JEANNE: Wow–that’s a lot to cover. You’re listing a bunch of writing principles that some people assert, so let me talk about principles in general. There are many principles by which stories work. A protagonist should struggle to achieve a goal. A protagonist should have an internal conflict and an external conflict, and the internal conflict should be resolved before the external conflict. The story should lead to a permanent change in the protagonist. And so on. Many successful stories follow these principles. But there are also many successful stories that break one or more of these principles. So saying that you must do something, or that one thing is better than something else, is needlessly restrictive. Sometimes to serve the story, you need to break one of these principles. You can do whatever you can get away with. What is most important is that you know the principles and mindfully make the choice to break one of them, because it is necessary for the good of the story. Breaking a principle usually means you take away some pleasure that the reader expects to have when reading a story. That means you need to offer the reader a pleasure of equal or greater value to make up for the one you’re taking away.

So if a story is entirely dialogue, for example, and you are taking away the pleasure we would normally have of feeling like we’re in a particular place and experiencing vivid sensory impressions of it and of the characters, then you must offer us something else in exchange, such as incredibly tense dialogue and layered characters, and dialogue that perhaps evokes sensory impressions, so we have something to picture as we’re reading.

- **SET TASK 1**:
From the passage on story principles, write out the part starting at "So if a story" and ending at "as we’re reading.".
- **SET TASK 2**:
Do these statements agree with the passage on story principles? Answer yes or no for each, and quote the words that decide it.
(a) The internal conflict should be settled before the external conflict.
(b) Every successful story follows these principles.
(c) A story told entirely in dialogue could offer very tense dialogue and layered characters instead.
- **SET TASK 3**:
According to the passage on story principles, why does a writer who breaks a principle need to give the reader something of equal or greater value?

- **RECORD EXTRACTS**:
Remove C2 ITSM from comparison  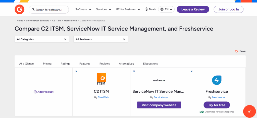pos(76,71)
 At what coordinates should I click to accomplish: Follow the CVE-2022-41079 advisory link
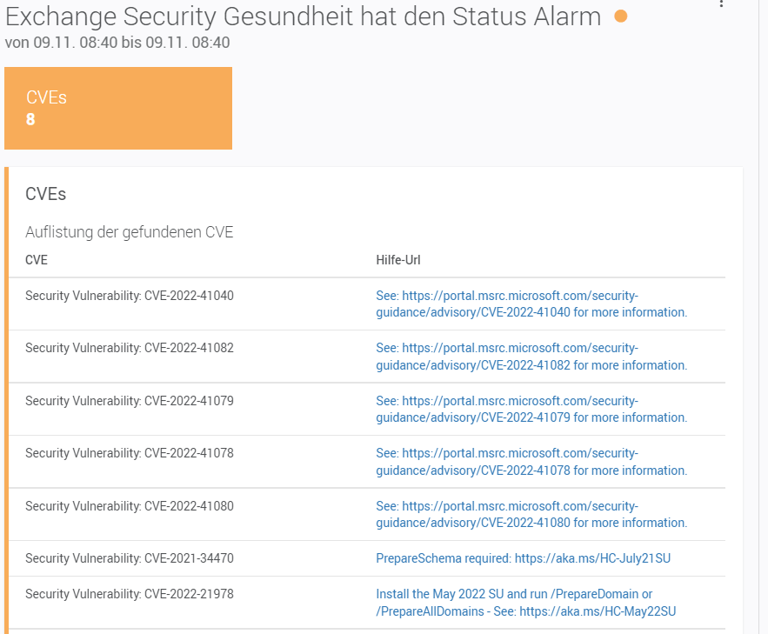click(x=531, y=409)
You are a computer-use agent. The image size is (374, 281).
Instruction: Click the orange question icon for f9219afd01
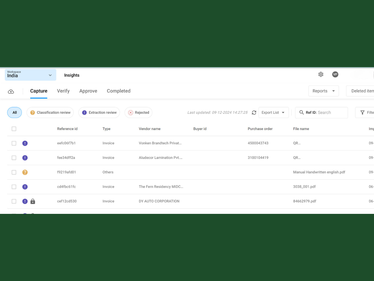25,172
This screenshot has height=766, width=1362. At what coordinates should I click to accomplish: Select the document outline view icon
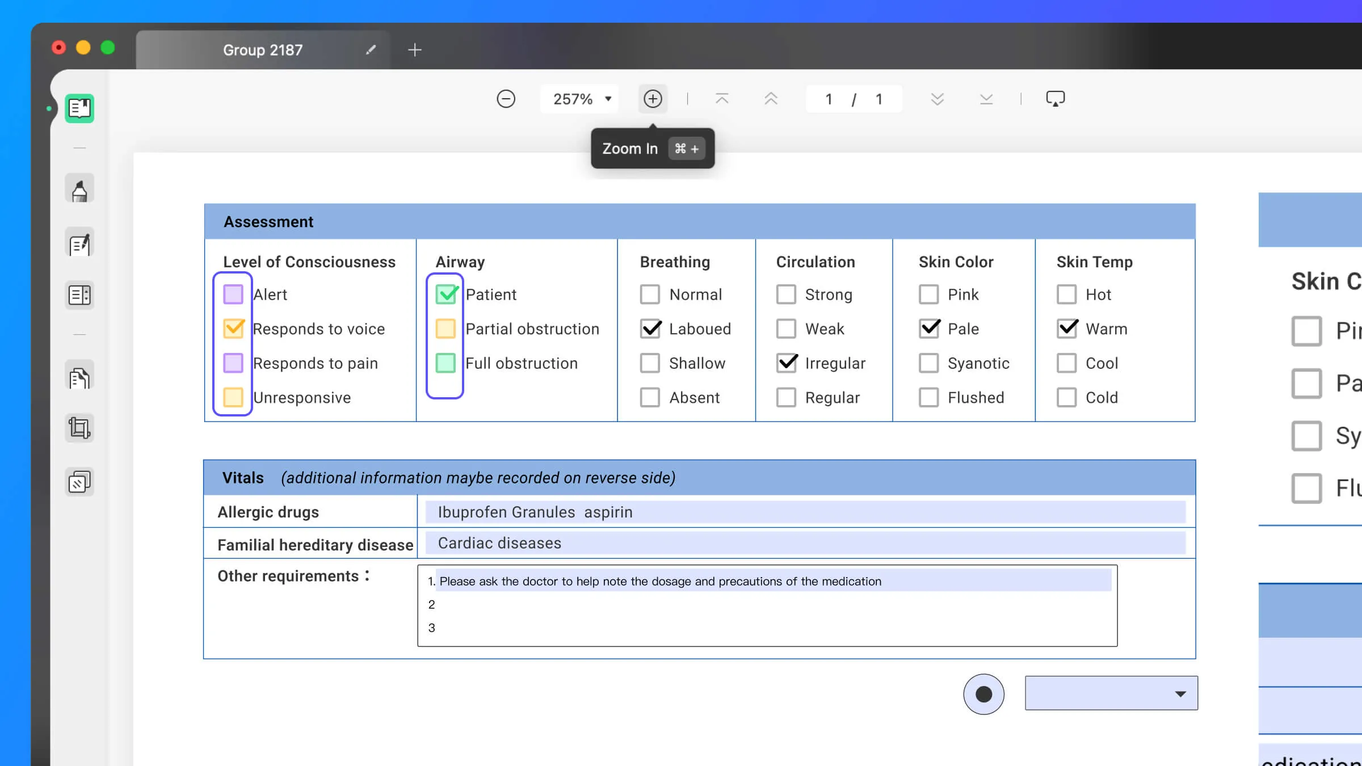point(79,294)
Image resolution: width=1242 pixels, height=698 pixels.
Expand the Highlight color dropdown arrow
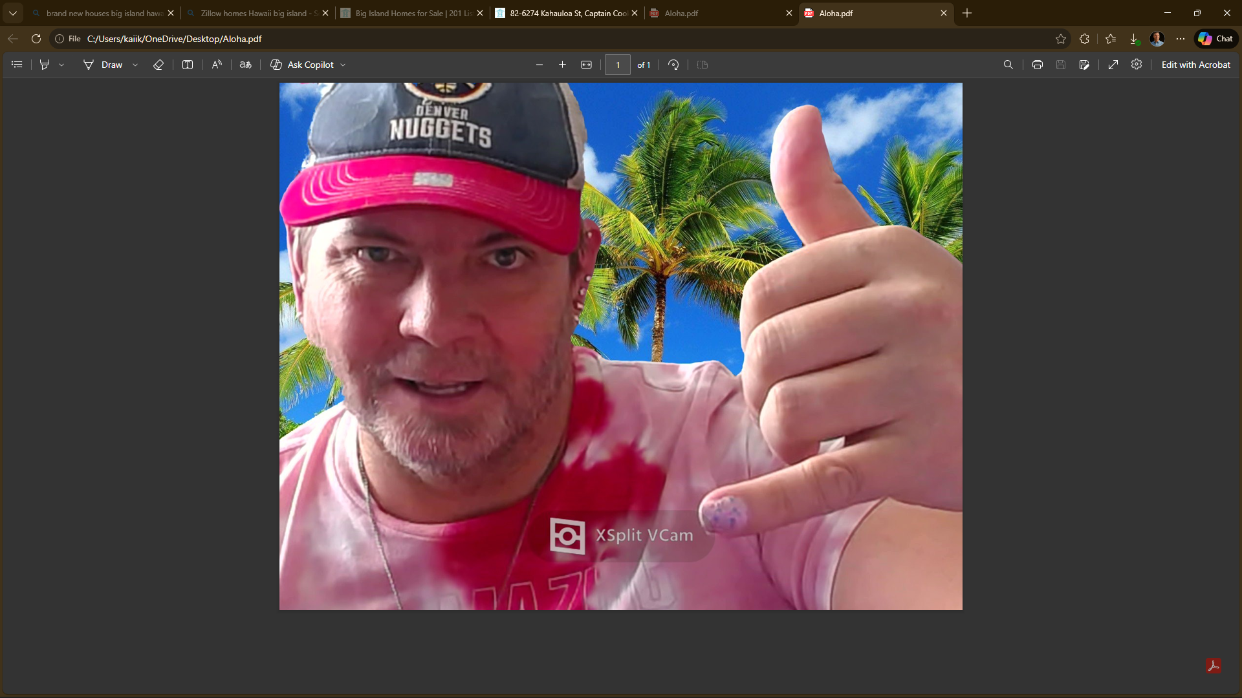point(61,65)
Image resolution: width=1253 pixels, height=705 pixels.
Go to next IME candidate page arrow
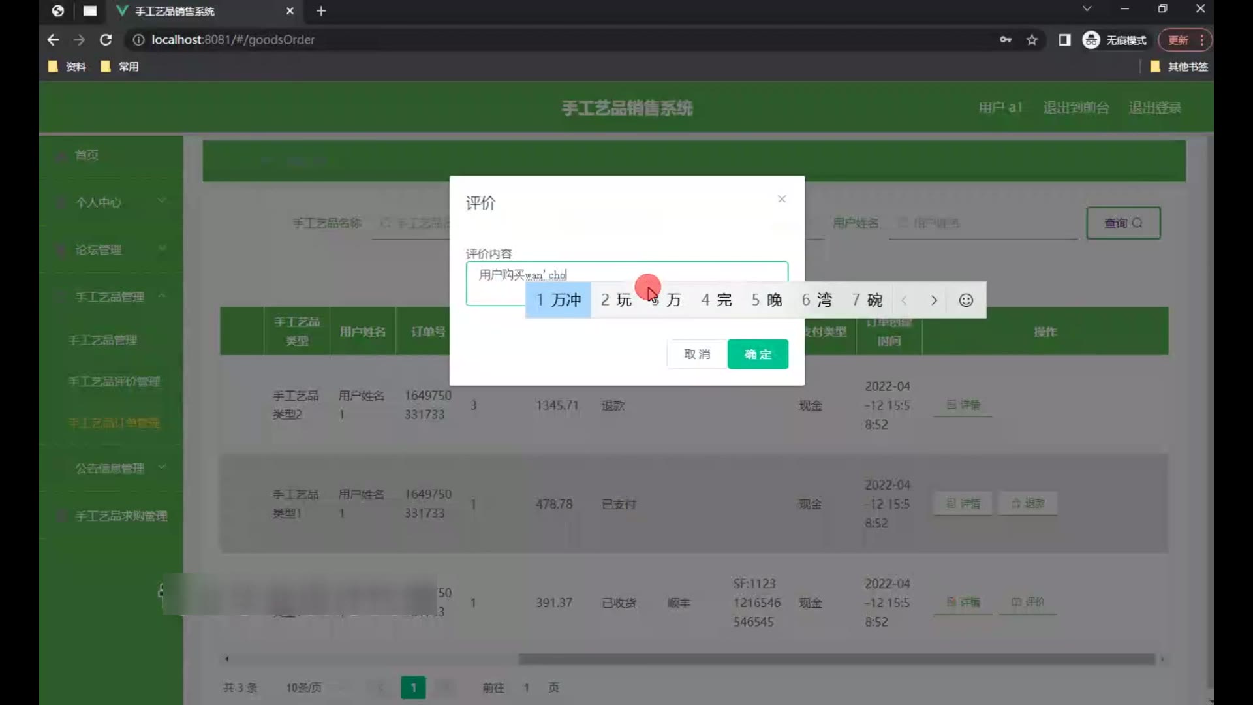point(934,300)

- **FULL ANSWER 1**:
So if a story is entirely dialogue, for example, and you are taking away the pleasure we would normally have of feeling like we’re in a particular place and experiencing vivid sensory impressions of it and of the characters, then you must offer us something else in exchange, such as incredibly tense dialogue and layered characters, and dialogue that perhaps evokes sensory impressions, so we have something to picture as we’re reading.

- **FULL ANSWER 2**:
(a) Yes: "the internal conflict should be resolved before the external conflict"
(b) No: "there are also many successful stories that break one or more of these principles"
(c) Yes: "such as incredibly tense dialogue and layered characters"

- **FULL ANSWER 3**:
Breaking a principle usually takes away a pleasure the reader expects from a story. The writer has to offer another pleasure of equal or greater value to make up for that loss.